Kelime ve öğe konum verileri
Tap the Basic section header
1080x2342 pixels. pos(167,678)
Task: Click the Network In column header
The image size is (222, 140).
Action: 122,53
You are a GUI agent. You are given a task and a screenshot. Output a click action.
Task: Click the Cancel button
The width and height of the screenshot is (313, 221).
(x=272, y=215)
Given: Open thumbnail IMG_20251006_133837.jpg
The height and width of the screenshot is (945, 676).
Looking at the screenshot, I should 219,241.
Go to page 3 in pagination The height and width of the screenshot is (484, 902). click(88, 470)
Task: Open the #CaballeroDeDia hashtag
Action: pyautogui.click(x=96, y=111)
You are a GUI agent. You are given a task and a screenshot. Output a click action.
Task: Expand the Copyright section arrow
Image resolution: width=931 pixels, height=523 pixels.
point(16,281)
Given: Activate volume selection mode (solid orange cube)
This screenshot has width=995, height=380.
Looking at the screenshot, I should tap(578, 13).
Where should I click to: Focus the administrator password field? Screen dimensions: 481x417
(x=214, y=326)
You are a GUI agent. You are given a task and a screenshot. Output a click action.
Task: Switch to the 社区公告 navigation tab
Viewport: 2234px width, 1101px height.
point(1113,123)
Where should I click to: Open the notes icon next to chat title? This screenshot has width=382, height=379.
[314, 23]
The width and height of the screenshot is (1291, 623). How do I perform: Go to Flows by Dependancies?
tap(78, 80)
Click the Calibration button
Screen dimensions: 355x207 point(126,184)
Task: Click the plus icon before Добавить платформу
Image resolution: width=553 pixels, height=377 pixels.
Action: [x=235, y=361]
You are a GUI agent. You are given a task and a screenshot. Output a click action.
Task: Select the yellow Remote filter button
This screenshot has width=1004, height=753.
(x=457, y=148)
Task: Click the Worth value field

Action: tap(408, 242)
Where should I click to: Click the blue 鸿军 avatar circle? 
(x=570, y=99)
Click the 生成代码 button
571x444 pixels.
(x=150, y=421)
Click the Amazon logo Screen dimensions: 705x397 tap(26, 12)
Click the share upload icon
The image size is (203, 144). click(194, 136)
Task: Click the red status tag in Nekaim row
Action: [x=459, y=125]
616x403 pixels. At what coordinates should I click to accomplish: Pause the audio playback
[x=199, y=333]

Görev Yönergesi: Yukarıdaki kayıtların bütün satırlarını numaralı bir liste olarak yeniden yaz, boş satırları atla.

Alıştırmanın Cevabı:
1. Tap the Basic section header
2. 1080x2342 pixels. pos(167,678)
3. Task: Click the Network In column header
4. The image size is (222, 140).
5. Action: 122,53
6. You are a GUI agent. You are given a task and a screenshot. Output a click action.
7. Task: Click the Cancel button
8. The width and height of the screenshot is (313, 221).
9. (x=272, y=215)
10. Given: Open thumbnail IMG_20251006_133837.jpg
11. The height and width of the screenshot is (945, 676).
12. Looking at the screenshot, I should 219,241.
13. Go to page 3 in pagination The height and width of the screenshot is (484, 902). click(88, 470)
14. Task: Open the #CaballeroDeDia hashtag
15. Action: pyautogui.click(x=96, y=111)
16. You are a GUI agent. You are given a task and a screenshot. Output a click action.
17. Task: Expand the Copyright section arrow
18. Image resolution: width=931 pixels, height=523 pixels.
19. point(16,281)
20. Given: Activate volume selection mode (solid orange cube)
21. This screenshot has width=995, height=380.
22. Looking at the screenshot, I should tap(578, 13).
23. Where should I click to: Focus the administrator password field? Screen dimensions: 481x417
24. (x=214, y=326)
25. You are a GUI agent. You are given a task and a screenshot. Output a click action.
26. Task: Switch to the 社区公告 navigation tab
27. Viewport: 2234px width, 1101px height.
28. point(1113,123)
29. Where should I click to: Open the notes icon next to chat title? This screenshot has width=382, height=379.
30. [314, 23]
31. The width and height of the screenshot is (1291, 623). How do I perform: Go to Flows by Dependancies?
32. tap(78, 80)
33. Click the Calibration button
34. Screen dimensions: 355x207 point(126,184)
35. Task: Click the plus icon before Добавить платформу
36. Image resolution: width=553 pixels, height=377 pixels.
37. Action: [x=235, y=361]
38. You are a GUI agent. You are given a task and a screenshot. Output a click action.
39. Task: Select the yellow Remote filter button
40. This screenshot has width=1004, height=753.
41. (x=457, y=148)
42. Task: Click the Worth value field
43. Action: tap(408, 242)
44. Where should I click to: Click the blue 鸿军 avatar circle? 
45. (x=570, y=99)
46. Click the 生成代码 button
47. 571x444 pixels.
48. (x=150, y=421)
49. Click the Amazon logo Screen dimensions: 705x397 tap(26, 12)
50. Click the share upload icon
51. The image size is (203, 144). click(194, 136)
52. Task: Click the red status tag in Nekaim row
53. Action: [x=459, y=125]
54. 616x403 pixels. At what coordinates should I click to accomplish: Pause the audio playback
55. [x=199, y=333]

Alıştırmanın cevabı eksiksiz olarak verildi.